I have two girls, Molly (5.5) and Maisey (2). They are the best pair of sisters ever and Molly lets Maisey get away with everything. Her puppy card never expired. However, they are both pretty dominant females (Maisey marks over or next to Molly's urine), so I try to establish a consistent order between them. Molly always gets everything first. She gets fed first, goes out the door first, gets greeted first when we get home, etc. Although their relationship has just been the best so far, I'm trying to prevent the possibility that some day Molly will say "no" and Maisey will say "no" back, and things might escalate from there. Hopefully with an order established, Maisey will know not to say "no" back to Molly.


----------



## solinvictus (Oct 23, 2008)

Debby McMullen "How Many Dogs"

She is a reward based trainer that understands all 4 learning quadrants.

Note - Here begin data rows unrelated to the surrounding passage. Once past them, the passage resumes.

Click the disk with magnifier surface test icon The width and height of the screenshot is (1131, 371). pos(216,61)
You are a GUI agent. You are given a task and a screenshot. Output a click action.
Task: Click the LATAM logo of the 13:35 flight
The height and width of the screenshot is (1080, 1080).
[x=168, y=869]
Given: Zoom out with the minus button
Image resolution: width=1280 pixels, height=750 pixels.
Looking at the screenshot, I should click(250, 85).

She is also the owner of Pawsitive Reactions LLC. She writes articles for Victoria Stilwell.


----------



## jennretz (Jul 24, 2013)

Following 


Sent from my iPhone using Tapatalk


----------



## FosterGolden (Mar 10, 2014)

Typically, I just act as the leader so my dogs don't have to worry about it. If there is stealing of bones or food I step in and manage if it's a problem even if there is no fighting (i.e., one dog is crated or in an x-pen if I had out bones). If I notice that one dog is picking on the other dog in some way, I step in and manage. I don't do the this dog goes out the door first, this one eats first, this one gets a treat first, etc. I feed them at the same time. They both have door manners (i.e., no rushing and certainly no going out the door without my OK).

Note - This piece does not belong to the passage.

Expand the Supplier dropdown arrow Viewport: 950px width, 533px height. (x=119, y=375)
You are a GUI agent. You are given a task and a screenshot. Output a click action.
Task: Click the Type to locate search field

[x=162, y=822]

There is a class you can take and also audit just to get information and see real life examples. Loretta Mueller, the instructor, is a US Agility Team Coach. My guess is that many of her students have multiple Border Collies (agility people tend to have a lot of dogs) and other high excitement reactive breeds that tend to be snarky. Session starts October 1 and you can sign up today. 

Managing Multi-Dog Mahem


----------



## Anele (Dec 12, 2014)

Vhuynh2 said:


> Although their relationship has just been the best so far, I'm trying to prevent the possibility that some day Molly will say "no" and Maisey will say "no" back, and things might escalate from there. Hopefully with an order established, Maisey will know not to say "no" back to Molly.


 I hear you. My younger dog is still very much a puppy and our older one lets him get away with A LOT. He has his tricks to get the puppy to stop being annoying but is very gentle about it. I have never wanted to "test" my dog so for the odd time he is tested beyond my control, his cup would be overflowing with patience that nothing would ever happen. 



solinvictus said:


> Debby McMullen "How Many Dogs"
> 
> She is a reward based trainer that understands all 4 learning quadrants. She is also the owner of Pawsitive Reactions LLC. She writes articles for Victoria Stilwell.

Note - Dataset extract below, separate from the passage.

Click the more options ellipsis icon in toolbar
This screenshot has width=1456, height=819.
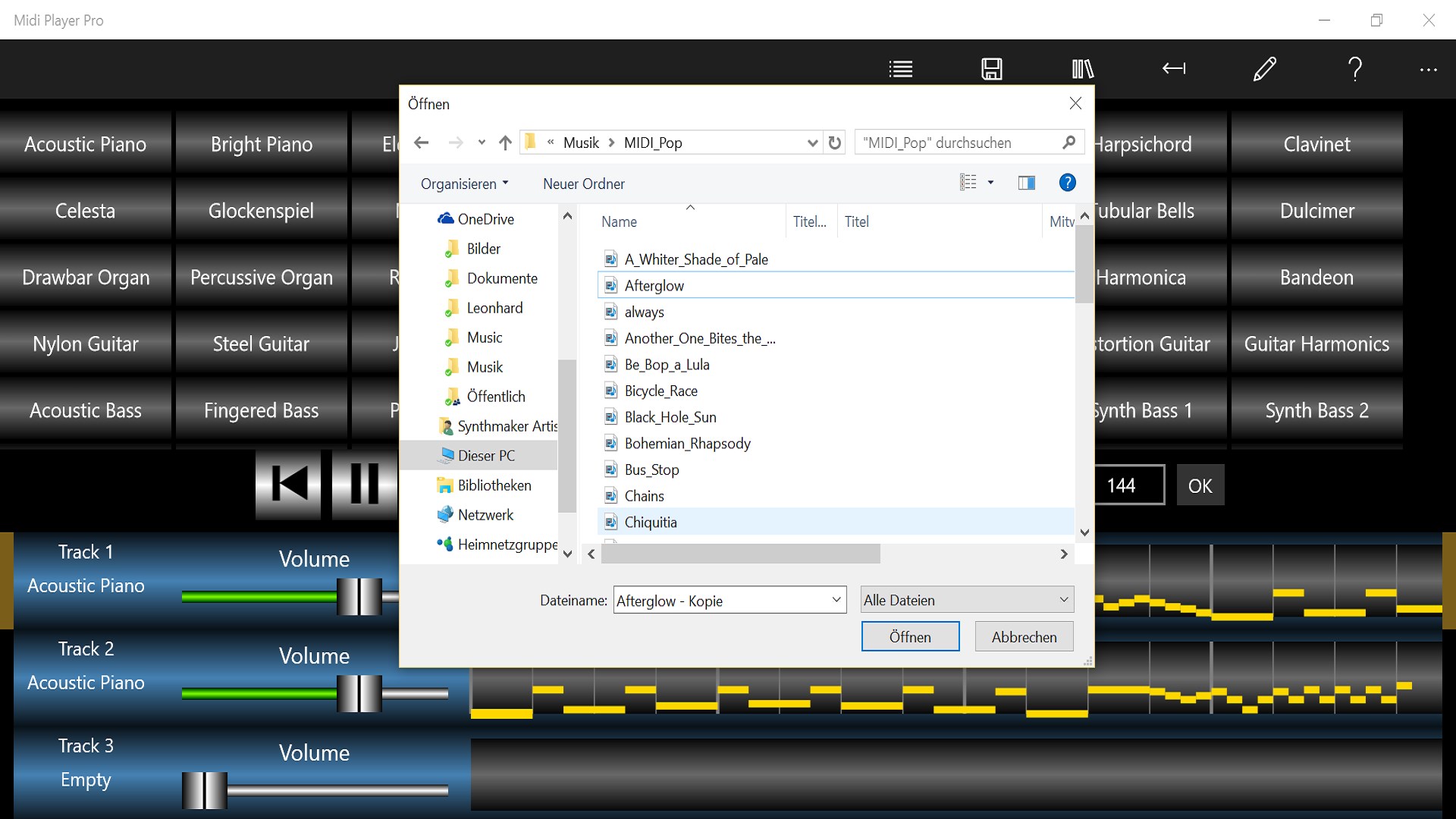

Thank you, Solinvictus! I read the reviews for this. Very interesting. 



FosterGolden said:


> Typically, I just act as the leader so my dogs don't have to worry about it. If there is stealing of bones or food I step in and manage if it's a problem even if there is no fighting (i.e., one dog is crated or in an x-pen if I had out bones). If I notice that one dog is picking on the other dog in some way, I step in and manage. I don't do the this dog goes out the door first, this one eats first, this one gets a treat first, etc. I feed them at the same time. They both have door manners (i.e., no rushing and certainly no going out the door without my OK).
> 
> There is a class you can take and also audit just to get information and see real life examples. Loretta Mueller, the instructor, is a US Agility Team Coach. My guess is that many of her students have multiple Border Collies (agility people tend to have a lot of dogs) and other high excitement reactive breeds that tend to be snarky. Session starts October 1 and you can sign up today.
> 
> Managing Multi-Dog Mahem


How do you manage the behavior you described? Right now that's one of my issues... I try not to high value items but my older dog refuses to be anywhere but in the same room as the puppy... and I HAVE to give the puppy things to chew and the crate isn't always practical. (If I put him in the crate with it, he will stop chewing.) The horns that my older dog has almost always ignored have become more exciting now that the puppy enjoys them. So I have many around... if my older dog starts chewing on one, the puppy will come and inspect, take it away, but chew right next to him. We redirect, call him away, treat my older dog, etc. but I don't want this to keep happening for fear of guarding behavior developing (which is not yet present). Unplanned chewing is the problem. (Not toys.) Everything else is OK because I can control it... I always feed the puppy in his crate, inc. any sort of treat like a PB Kong. As for other treats, I make them take turns, and the puppy has already learned to sit and wait for his turn-- does not try to grab it from my other dog. 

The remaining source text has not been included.